Rachel McGinn mentored with Dr. Brian Carlsen at the Alexandria Clinic and with Andrea Nelson, an athletic trainer, at the Alexandria Orthopaedic Associates. She spent time following them as they met with patients and in the operating room. For her project, Rachel did a case study on both-bone wrist fractures.
She plans to attend the University of North Dakota and major in biology. Her favorite part of the mentorship was seeing patients make progress and getting to spend time in the operating room.
She is the daughter of Mike and Kathy McGinn.
Danielle Reis mentored with Carol Messner at Knute Nelson Nursing Home, Lynn Johnson at Douglas County Public Health and Wendy Gunderson at Douglas County Hospital in the field of nursing. For her project she created a brochure on three of the programs offered by Douglas County Public Health. She also helped organize the Hospice supply closet there and prepared a brochure on the different locations registered nurses can work.
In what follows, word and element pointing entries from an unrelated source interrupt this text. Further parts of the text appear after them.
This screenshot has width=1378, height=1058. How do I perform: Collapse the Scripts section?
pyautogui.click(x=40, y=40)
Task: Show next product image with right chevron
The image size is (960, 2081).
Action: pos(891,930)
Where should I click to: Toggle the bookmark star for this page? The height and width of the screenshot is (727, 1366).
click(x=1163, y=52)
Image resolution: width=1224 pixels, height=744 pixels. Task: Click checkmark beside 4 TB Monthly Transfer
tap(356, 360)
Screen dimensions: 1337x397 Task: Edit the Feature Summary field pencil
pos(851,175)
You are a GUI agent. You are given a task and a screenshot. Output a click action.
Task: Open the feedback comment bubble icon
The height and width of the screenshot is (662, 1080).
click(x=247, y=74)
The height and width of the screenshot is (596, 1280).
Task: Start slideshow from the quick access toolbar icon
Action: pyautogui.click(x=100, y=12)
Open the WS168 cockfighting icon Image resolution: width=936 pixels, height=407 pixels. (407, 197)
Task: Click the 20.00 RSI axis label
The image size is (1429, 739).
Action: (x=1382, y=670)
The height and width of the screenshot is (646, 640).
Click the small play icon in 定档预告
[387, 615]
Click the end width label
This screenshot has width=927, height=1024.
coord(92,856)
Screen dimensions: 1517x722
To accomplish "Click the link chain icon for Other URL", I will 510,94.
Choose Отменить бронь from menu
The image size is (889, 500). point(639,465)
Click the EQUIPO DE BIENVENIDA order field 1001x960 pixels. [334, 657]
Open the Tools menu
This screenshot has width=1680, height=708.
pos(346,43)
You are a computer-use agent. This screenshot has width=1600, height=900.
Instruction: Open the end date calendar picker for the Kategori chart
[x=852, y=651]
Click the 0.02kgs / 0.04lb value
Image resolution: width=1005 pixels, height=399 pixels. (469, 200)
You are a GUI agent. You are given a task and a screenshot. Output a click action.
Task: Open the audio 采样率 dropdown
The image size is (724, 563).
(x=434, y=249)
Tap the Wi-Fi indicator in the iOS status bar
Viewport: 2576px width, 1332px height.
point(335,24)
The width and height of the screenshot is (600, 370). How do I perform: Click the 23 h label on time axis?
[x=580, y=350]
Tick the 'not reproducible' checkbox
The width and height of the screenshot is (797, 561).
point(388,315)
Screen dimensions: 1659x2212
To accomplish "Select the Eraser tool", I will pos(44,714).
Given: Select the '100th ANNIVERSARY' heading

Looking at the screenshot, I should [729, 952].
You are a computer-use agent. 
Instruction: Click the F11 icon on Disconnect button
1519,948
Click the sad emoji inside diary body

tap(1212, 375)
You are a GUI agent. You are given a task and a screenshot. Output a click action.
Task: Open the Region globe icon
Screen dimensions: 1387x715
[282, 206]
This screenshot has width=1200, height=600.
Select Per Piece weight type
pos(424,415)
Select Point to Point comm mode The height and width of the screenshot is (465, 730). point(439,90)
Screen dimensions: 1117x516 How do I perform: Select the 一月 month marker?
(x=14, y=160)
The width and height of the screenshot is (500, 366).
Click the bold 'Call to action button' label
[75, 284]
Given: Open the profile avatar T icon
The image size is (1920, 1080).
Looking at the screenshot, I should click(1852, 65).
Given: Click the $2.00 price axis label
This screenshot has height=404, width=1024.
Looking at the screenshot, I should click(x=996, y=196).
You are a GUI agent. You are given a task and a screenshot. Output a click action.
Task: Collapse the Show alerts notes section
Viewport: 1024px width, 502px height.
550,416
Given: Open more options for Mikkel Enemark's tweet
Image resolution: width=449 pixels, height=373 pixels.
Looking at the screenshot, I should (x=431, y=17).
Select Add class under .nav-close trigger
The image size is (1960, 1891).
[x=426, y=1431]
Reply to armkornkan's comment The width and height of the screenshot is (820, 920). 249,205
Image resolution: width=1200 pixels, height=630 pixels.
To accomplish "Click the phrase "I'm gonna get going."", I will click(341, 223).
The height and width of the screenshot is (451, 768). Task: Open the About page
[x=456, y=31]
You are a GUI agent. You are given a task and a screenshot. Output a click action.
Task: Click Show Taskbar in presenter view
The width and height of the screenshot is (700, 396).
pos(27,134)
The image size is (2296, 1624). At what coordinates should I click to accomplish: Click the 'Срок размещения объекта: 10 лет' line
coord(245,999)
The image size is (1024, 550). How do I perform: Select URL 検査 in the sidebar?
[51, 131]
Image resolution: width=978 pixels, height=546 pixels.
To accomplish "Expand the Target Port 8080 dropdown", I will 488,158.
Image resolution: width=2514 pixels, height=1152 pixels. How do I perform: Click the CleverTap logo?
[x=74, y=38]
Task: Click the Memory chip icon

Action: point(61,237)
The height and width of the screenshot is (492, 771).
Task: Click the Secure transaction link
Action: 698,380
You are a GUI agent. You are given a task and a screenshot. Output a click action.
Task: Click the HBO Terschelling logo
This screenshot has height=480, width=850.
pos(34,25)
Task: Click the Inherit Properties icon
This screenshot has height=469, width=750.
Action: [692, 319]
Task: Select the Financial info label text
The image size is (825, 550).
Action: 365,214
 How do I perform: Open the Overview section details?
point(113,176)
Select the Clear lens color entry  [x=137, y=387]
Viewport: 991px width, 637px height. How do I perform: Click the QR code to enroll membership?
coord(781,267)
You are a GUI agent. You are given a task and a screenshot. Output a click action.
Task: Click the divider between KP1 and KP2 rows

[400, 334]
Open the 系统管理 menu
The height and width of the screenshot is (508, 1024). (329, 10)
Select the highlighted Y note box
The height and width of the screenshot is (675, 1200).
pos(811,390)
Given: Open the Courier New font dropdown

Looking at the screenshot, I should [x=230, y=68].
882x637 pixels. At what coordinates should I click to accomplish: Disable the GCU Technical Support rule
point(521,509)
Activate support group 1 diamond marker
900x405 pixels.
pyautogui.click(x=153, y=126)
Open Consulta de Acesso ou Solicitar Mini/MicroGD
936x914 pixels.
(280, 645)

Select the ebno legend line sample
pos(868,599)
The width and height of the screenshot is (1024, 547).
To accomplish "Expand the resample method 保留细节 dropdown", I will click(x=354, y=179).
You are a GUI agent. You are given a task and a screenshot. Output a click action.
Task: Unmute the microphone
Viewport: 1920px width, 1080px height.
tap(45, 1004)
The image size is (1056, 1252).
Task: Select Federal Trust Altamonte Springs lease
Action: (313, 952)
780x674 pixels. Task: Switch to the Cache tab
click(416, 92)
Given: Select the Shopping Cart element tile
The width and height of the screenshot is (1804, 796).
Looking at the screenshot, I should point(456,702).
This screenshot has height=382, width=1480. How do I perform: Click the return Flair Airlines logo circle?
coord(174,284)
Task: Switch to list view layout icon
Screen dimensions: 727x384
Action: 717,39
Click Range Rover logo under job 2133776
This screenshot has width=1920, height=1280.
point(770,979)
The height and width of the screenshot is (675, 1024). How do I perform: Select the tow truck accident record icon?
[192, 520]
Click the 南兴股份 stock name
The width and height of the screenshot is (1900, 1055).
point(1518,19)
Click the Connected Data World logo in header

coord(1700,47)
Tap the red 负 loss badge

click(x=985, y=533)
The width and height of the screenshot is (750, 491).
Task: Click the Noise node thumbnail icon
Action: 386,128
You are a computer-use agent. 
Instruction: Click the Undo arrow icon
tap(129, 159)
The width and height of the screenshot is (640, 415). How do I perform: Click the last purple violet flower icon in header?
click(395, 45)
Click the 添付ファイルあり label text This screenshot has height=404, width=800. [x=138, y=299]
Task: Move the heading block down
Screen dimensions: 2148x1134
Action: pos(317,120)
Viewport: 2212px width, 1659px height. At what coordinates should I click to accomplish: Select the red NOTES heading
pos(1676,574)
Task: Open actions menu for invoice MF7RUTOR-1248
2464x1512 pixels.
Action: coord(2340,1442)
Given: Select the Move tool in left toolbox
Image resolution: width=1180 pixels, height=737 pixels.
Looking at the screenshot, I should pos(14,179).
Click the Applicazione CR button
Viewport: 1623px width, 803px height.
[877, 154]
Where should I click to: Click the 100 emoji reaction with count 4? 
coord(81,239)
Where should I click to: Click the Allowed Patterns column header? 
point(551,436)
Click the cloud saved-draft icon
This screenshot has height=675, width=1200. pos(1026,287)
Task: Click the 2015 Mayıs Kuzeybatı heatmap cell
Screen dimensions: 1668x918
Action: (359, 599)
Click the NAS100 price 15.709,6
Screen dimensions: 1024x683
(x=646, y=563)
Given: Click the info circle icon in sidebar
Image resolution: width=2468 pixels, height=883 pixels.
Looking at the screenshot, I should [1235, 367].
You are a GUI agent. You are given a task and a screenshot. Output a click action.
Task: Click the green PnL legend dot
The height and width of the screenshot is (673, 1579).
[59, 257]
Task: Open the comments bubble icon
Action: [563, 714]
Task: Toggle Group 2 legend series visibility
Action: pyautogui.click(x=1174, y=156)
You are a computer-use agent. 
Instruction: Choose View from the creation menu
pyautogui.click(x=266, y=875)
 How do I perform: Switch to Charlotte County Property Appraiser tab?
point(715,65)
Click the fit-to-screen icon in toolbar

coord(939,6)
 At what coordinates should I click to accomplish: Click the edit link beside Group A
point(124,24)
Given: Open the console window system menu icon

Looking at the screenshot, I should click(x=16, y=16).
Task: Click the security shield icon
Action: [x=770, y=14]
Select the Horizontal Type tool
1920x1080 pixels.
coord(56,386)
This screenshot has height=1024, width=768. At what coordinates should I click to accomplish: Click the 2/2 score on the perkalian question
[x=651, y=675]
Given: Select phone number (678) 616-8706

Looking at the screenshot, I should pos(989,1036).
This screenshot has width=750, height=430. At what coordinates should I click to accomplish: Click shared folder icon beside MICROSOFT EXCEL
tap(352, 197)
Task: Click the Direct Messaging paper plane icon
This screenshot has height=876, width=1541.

Reis plans to attend the University of North Dakota in Grand Forks to major in nursing. Her favorite part of the mentorship was interacting with a variety of patients and realizing that there are many different opportunities for nurses.
She is the daughter of Doug and Delene Reis.
Maddie Larson mentored with Mark Nelsen, a physical education teacher at Discovery Middle School and with Russ Craigmile, an elementary physical education teacher, at Lincoln Elementary School. She spent time seeing all the ways of keeping kids fit and active while also learning new individual and team sports. Her project involved how many minutes a week students get physical activity.
Larson learned that with the growing rate of obesity, we need to instill a healthy lifestyle at a young age. This coming fall she plans to attend Montana State University in Bozeman for health enhancement.
She is the daughter of Jim and Brenda Larson.